During the COVID-19 pandemic, both Routes D4 and D8 were reduced to operate on its Saturday supplemental schedule during the weekdays beginning on March 16, 2020. On March 18, 2020, both lines were further reduced to operate on its Sunday schedule. Weekend service on both lines were later suspended on March 21, 2020. Additional service and weekend service was restored on August 23, 2020 but D4 service to Dupont Circle was still suspended.

On September 26, 2020, WMATA proposed to eliminate all Route D4 service to Dupont Circle due to low federal funding in response. Weekday service on both D4 and D8 would also continued to be reduced. In February 2021 during WMATA's FY2022 budget crisis, WMATA propose to eliminate both the D4 and D8 in the second half of the fiscal year between January and June 2022.

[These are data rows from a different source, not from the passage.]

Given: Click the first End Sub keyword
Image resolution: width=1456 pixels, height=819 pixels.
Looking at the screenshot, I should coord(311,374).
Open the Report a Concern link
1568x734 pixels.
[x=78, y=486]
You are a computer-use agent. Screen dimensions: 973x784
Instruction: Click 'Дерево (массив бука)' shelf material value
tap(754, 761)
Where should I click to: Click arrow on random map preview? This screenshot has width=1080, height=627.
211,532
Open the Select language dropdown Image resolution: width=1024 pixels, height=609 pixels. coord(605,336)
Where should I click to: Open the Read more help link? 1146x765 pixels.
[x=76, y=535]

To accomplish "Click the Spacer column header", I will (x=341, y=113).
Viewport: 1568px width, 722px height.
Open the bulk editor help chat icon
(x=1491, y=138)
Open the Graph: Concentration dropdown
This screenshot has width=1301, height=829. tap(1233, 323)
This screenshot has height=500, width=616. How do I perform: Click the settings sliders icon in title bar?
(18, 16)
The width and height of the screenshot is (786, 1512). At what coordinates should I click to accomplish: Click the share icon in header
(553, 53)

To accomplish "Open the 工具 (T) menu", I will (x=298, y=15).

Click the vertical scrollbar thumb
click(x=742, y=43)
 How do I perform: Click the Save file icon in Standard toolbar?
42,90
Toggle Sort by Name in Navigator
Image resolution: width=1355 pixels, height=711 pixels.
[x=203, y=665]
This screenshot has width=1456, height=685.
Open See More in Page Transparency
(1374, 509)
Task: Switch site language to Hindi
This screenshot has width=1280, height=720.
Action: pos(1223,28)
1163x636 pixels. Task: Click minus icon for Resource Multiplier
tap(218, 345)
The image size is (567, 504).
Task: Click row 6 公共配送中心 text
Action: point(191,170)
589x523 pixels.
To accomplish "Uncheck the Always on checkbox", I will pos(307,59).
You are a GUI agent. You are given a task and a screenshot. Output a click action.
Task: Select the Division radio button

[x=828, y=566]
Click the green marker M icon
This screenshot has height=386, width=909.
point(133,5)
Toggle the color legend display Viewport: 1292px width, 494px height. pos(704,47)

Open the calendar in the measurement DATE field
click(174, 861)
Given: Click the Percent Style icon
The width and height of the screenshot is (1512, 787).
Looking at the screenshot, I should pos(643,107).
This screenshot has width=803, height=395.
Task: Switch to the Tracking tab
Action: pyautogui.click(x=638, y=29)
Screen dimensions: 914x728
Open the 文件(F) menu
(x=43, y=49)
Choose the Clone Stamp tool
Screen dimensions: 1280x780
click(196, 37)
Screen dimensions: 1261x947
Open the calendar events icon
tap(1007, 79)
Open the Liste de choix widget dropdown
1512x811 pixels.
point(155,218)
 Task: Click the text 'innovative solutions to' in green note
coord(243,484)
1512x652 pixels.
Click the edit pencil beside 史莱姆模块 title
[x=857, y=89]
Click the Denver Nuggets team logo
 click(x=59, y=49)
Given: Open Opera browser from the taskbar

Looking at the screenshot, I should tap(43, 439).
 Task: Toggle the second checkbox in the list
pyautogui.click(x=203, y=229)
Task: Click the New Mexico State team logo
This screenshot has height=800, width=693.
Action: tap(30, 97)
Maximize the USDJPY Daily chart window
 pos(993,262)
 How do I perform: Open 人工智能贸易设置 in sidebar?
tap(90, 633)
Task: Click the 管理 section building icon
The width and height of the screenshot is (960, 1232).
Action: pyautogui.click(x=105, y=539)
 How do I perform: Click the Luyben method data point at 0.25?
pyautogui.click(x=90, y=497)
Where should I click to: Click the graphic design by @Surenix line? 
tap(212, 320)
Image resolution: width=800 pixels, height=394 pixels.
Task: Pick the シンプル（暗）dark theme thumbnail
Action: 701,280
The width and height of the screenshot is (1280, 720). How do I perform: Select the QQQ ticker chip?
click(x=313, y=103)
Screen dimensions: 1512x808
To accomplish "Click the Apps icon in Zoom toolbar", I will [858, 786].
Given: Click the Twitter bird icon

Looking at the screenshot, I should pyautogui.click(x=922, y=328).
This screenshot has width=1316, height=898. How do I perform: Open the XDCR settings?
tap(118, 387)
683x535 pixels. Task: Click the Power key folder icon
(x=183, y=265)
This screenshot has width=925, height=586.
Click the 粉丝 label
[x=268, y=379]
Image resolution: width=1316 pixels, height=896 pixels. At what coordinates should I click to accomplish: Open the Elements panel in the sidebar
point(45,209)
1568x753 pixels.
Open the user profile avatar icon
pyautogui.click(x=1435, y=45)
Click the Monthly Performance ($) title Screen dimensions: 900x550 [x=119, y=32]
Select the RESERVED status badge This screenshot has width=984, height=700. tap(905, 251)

On June 10, 2021, WMATA proposed to restore the D4's pre-pandemic schedule and increase the D8 to operate every 20 minutes daily between 7:00 AM to 9:00 PM daily as part of WMATA's Pandemic Recovery Plan. However service to Dupont Circle on Route D4 would be eliminated.

On September 5, 2021, all D4 service to Dupont Circle was eliminated, which had been suspended since March 16, 2020 due to the COVID-19 pandemic. Route D4 also restored its pre-pandemic schedule while Route D8 was increase to operate every 20 minutes daily between 7:00 AM to 9:00 PM.

In 2024 during WMATA's FY2024 Budget crisis, WMATA proposed to eliminate all weekend D4 service, and reduce the frequency of buses from 20 minutes to 30 minutes daily on the D8. However on April 25, 2024, Metro’s Board of Directors approved a $4.8 billion capital and operating budget which avoided service cuts.

===Better Bus Redesign===
In 2022, WMATA launched its Better Bus Redesign project, which aimed to redesign the entire Metrobus Network and is the first full redesign of the agency's bus network in its history.

In April 2023, WMATA launched its Draft Visionary Network. As part of the drafts, WMATA proposed to rework the D4 and D8, renaming it as Route DC211 and having it operate between Brookland–CUA station and Washington Union Station via 7th Street NE, Franklin Street NE, Montana Avenue NE, West Virginia Avenue NE, Mount Olivet Road NE, Montello Avenue NE, Trinidad Avenue NE, and F Street NE. Service to Washington Hospital Center was replaced by Route DC303, which would operate between Washington Hospital Center and Potomac Park.

During WMATA's Revised Draft Visionary Network, WMATA renamed the DC211 to Route D36 and changed the route to follow similarly to the current Route D8, but was rerouted from its western terminus at Washington Union Station to Franklin Square, merging both the D8 and D4 into one route. This was done due to the DC303 proposal (which was named Route C59) being dropped, and strong opposition from residents from Trinidad that would have to transfer at Union Station, with many expressing their desire to maintain their connection to Downtown. Service to Union Station would be replaced by a rerouted E2 named Route C71. Service would also not operate through the Rhode Island Avenue station bus loop, instead stopping outside. All changes were then proposed during WMATA's 2025 Proposed Network.

On November 21, 2024, WMATA approved its Better Bus Redesign Network, with service on the H Street Line being simplified.

Beginning on June 29, 2025, both the D4 and D8 were merged and was renamed into the D36. The route follows the former D8 routing between MedStar Washington Hospital Center and K Street NE, but was rerouted to serve Franklin Square along the D4 routing. Service to Washington Union Station was replaced by the C71, which was a combination of the D4 and E2, except it turns onto North Capitol Street from K Street NE and serves Washington Union Station.